#### [Required work]
Rewrite the material below with every "GUI agent" swapped for "screen agent", leaving everything else unchanged.
-- Dataset excerpts start --
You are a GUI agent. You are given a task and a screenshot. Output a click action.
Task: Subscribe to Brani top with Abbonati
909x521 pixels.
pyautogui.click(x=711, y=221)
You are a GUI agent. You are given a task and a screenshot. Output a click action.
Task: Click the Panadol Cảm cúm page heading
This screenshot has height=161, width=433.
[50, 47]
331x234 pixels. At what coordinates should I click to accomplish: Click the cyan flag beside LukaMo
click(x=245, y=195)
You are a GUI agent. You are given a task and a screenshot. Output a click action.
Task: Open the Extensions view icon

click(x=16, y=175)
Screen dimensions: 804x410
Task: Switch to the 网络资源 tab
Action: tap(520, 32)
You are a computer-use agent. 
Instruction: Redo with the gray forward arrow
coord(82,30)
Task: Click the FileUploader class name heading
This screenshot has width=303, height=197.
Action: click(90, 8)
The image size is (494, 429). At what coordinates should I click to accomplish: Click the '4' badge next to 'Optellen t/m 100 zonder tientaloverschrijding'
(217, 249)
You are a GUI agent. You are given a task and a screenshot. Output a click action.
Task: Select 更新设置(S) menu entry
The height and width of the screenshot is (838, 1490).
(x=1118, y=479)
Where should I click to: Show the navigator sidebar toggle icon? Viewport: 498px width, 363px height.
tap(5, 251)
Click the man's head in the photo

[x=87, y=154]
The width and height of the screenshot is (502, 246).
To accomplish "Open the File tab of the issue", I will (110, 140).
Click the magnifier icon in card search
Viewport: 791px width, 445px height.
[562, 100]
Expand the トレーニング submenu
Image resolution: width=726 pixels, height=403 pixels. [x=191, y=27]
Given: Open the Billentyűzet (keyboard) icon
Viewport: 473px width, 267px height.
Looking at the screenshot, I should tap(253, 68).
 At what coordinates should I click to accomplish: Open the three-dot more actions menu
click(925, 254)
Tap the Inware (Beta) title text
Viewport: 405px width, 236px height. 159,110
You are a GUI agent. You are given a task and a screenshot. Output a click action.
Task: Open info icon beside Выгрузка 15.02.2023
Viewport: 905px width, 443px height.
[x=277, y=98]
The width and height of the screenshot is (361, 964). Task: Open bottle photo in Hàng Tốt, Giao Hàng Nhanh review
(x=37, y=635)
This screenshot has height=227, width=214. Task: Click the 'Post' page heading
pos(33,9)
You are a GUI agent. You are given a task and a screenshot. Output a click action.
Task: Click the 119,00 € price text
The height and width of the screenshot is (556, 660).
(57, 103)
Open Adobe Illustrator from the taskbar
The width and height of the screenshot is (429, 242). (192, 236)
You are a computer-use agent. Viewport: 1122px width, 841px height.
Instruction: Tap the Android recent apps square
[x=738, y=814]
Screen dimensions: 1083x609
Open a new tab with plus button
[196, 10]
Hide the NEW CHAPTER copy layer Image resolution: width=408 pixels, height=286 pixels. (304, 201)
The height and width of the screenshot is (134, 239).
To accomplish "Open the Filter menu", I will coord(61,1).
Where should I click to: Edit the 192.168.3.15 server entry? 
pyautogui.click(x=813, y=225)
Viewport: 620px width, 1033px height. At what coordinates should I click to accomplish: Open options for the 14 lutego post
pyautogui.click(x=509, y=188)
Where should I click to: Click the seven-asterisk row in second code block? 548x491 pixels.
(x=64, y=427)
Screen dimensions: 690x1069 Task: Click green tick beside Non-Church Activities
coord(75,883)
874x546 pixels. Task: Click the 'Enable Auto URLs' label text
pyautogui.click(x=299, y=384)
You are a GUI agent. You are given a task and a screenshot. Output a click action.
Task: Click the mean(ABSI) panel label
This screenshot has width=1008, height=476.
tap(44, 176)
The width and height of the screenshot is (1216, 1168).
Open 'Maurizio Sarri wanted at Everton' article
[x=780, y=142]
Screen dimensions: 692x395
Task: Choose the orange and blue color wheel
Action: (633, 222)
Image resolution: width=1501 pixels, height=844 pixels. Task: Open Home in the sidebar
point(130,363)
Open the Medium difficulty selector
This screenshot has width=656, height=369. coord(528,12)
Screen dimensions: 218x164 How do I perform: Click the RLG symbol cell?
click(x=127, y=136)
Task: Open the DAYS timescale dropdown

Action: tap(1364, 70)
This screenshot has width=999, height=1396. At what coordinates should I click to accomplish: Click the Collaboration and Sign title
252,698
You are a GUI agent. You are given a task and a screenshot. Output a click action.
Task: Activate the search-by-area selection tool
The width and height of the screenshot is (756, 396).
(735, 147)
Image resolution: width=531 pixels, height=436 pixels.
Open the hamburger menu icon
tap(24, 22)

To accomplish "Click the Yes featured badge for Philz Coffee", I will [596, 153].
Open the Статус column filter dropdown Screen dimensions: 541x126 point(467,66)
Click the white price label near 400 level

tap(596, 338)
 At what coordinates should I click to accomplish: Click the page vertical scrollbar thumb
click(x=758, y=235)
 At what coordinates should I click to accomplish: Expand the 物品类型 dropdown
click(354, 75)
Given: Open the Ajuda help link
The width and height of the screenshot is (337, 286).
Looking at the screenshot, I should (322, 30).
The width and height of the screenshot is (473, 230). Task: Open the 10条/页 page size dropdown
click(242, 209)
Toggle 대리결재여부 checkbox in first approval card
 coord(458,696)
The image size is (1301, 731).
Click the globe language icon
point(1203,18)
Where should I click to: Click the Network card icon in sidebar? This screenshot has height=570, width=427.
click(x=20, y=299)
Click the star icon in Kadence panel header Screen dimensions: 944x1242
-- Dataset excerpts end --
#### [Finished exercise]
You are a screen agent. You are given a task and a screenshot. Output a click action.
Task: Subscribe to Brani top with Abbonati
909x521 pixels.
pyautogui.click(x=711, y=221)
You are a screen agent. You are given a task and a screenshot. Output a click action.
Task: Click the Panadol Cảm cúm page heading
This screenshot has height=161, width=433.
[50, 47]
331x234 pixels. At what coordinates should I click to accomplish: Click the cyan flag beside LukaMo
click(x=245, y=195)
You are a screen agent. You are given a task and a screenshot. Output a click action.
Task: Open the Extensions view icon

click(x=16, y=175)
Screen dimensions: 804x410
Task: Switch to the 网络资源 tab
Action: tap(520, 32)
You are a computer-use agent. 
Instruction: Redo with the gray forward arrow
coord(82,30)
Task: Click the FileUploader class name heading
This screenshot has width=303, height=197.
Action: click(90, 8)
The image size is (494, 429). At what coordinates should I click to accomplish: Click the '4' badge next to 'Optellen t/m 100 zonder tientaloverschrijding'
(217, 249)
You are a screen agent. You are given a task and a screenshot. Output a click action.
Task: Select 更新设置(S) menu entry
The height and width of the screenshot is (838, 1490).
(x=1118, y=479)
Where should I click to: Show the navigator sidebar toggle icon? Viewport: 498px width, 363px height.
tap(5, 251)
Click the man's head in the photo

[x=87, y=154]
The width and height of the screenshot is (502, 246).
To accomplish "Open the File tab of the issue", I will (110, 140).
Click the magnifier icon in card search
Viewport: 791px width, 445px height.
[562, 100]
Expand the トレーニング submenu
Image resolution: width=726 pixels, height=403 pixels. [x=191, y=27]
Given: Open the Billentyűzet (keyboard) icon
Viewport: 473px width, 267px height.
Looking at the screenshot, I should tap(253, 68).
 At what coordinates should I click to accomplish: Open the three-dot more actions menu
click(925, 254)
Tap the Inware (Beta) title text
Viewport: 405px width, 236px height. 159,110
You are a screen agent. You are given a task and a screenshot. Output a click action.
Task: Open info icon beside Выгрузка 15.02.2023
Viewport: 905px width, 443px height.
[x=277, y=98]
The width and height of the screenshot is (361, 964). Task: Open bottle photo in Hàng Tốt, Giao Hàng Nhanh review
(x=37, y=635)
This screenshot has height=227, width=214. Task: Click the 'Post' page heading
pos(33,9)
You are a screen agent. You are given a task and a screenshot. Output a click action.
Task: Click the 119,00 € price text
The height and width of the screenshot is (556, 660).
(57, 103)
Open Adobe Illustrator from the taskbar
The width and height of the screenshot is (429, 242). (192, 236)
You are a computer-use agent. Viewport: 1122px width, 841px height.
Instruction: Tap the Android recent apps square
[x=738, y=814]
Screen dimensions: 1083x609
Open a new tab with plus button
[196, 10]
Hide the NEW CHAPTER copy layer Image resolution: width=408 pixels, height=286 pixels. (304, 201)
The height and width of the screenshot is (134, 239).
To accomplish "Open the Filter menu", I will coord(61,1).
Where should I click to: Edit the 192.168.3.15 server entry? 
pyautogui.click(x=813, y=225)
Viewport: 620px width, 1033px height. At what coordinates should I click to accomplish: Open options for the 14 lutego post
pyautogui.click(x=509, y=188)
Where should I click to: Click the seven-asterisk row in second code block? 548x491 pixels.
(x=64, y=427)
Screen dimensions: 690x1069 Task: Click green tick beside Non-Church Activities
coord(75,883)
874x546 pixels. Task: Click the 'Enable Auto URLs' label text
pyautogui.click(x=299, y=384)
You are a screen agent. You are given a task and a screenshot. Output a click action.
Task: Click the mean(ABSI) panel label
This screenshot has width=1008, height=476.
tap(44, 176)
The width and height of the screenshot is (1216, 1168).
Open 'Maurizio Sarri wanted at Everton' article
[x=780, y=142]
Screen dimensions: 692x395
Task: Choose the orange and blue color wheel
Action: (633, 222)
Image resolution: width=1501 pixels, height=844 pixels. Task: Open Home in the sidebar
point(130,363)
Open the Medium difficulty selector
This screenshot has width=656, height=369. coord(528,12)
Screen dimensions: 218x164 How do I perform: Click the RLG symbol cell?
click(x=127, y=136)
Task: Open the DAYS timescale dropdown

Action: tap(1364, 70)
This screenshot has width=999, height=1396. At what coordinates should I click to accomplish: Click the Collaboration and Sign title
252,698
You are a screen agent. You are given a task and a screenshot. Output a click action.
Task: Activate the search-by-area selection tool
The width and height of the screenshot is (756, 396).
(735, 147)
Image resolution: width=531 pixels, height=436 pixels.
Open the hamburger menu icon
tap(24, 22)

To accomplish "Click the Yes featured badge for Philz Coffee", I will [596, 153].
Open the Статус column filter dropdown Screen dimensions: 541x126 point(467,66)
Click the white price label near 400 level

tap(596, 338)
 At what coordinates should I click to accomplish: Click the page vertical scrollbar thumb
click(x=758, y=235)
 At what coordinates should I click to accomplish: Expand the 物品类型 dropdown
click(354, 75)
Given: Open the Ajuda help link
The width and height of the screenshot is (337, 286).
Looking at the screenshot, I should (322, 30).
The width and height of the screenshot is (473, 230). Task: Open the 10条/页 page size dropdown
click(242, 209)
Toggle 대리결재여부 checkbox in first approval card
 coord(458,696)
The image size is (1301, 731).
Click the globe language icon
point(1203,18)
Where should I click to: Click the Network card icon in sidebar? This screenshot has height=570, width=427.
click(x=20, y=299)
Click the star icon in Kadence panel header Screen dimensions: 944x1242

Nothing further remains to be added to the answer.